Draco legte einen Moment lang die Hand über die Augen und murmelte etwas über verrückte Leute. Draco hatte immer und würde immer Luna für die seltsamste Person der Welt halten.
Luna legte den Kopf ein wenig zur Seite und starrte Harry ohne zu blinzeln an. „Kainda mag Professor Lupin."
"Wir haben dich beim ersten Mal schon gehört", murmelte Draco.
„Schhh", unterbrach ihn Luna. „Deine Stimme verjagt sie ..."
„Verjagt wen?", sagte Draco und starrte sie ungläubig an. Luna gab ihm keine Antwort.
Nachdem sie ihr Eis gegessen hatten, gingen sie zurück zu Gringotts, wo sie Mr und Mrs Weasley, Lupin, Snape, Tonks und Bill trafen. Sie alle trugen Taschen bei sich und es roch so, als wäre Snapes mit Drachenleber gefüllt. Es gluckste, wenn er ging. Harry wollte gar nicht erst fragen.
Sie gingen zurück nach Hause. Die große Gruppe auf dem Gehsteig zwang die Muggel, auszuweichen, die dann grummelten und verärgert etwas über Großfamilien murmelten. Inzwischen waren alle hungrig und setzten sich erwartungsvoll um den Tisch, als Mrs Weasley begann, das Abendessen zu kochen.
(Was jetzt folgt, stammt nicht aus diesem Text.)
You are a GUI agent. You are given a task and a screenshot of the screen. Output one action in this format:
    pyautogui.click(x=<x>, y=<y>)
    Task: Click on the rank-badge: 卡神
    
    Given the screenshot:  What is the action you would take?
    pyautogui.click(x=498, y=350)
Harry bot an, Rons und Dracos Bücher nach oben in ihr Zimmer zu bringen, und seine Arme wurde fast ausgerissen, als er die schweren unförmigen Taschen nach oben zerrte. Er ließ sie auf die Betten plumpsen und fiel dann seufzend aus sein eigenes. Gerade, als er sich umdrehen und wieder aufstehen wollte, um zum Abendessen zu gehen, erkannte er etwas.
Jemand stand hinter ihm. Er dachte, es wäre Ron oder Draco, und so drehte er sich um, um Hallo zu sagen. Die Gestalt schoss sofort nach vorn, packte Harry und legte etwas, dass unmissverständlich eine Pfote war, über Harrys Mund, um ihn ruhig zu halten. Harry starrte in ein Gesicht, „dieses" Gesicht, und plötzlich war es kein Traum mehr.
„Guten Abend", kam es im Flüsterton aus einem Mund voller Krokodilszähne.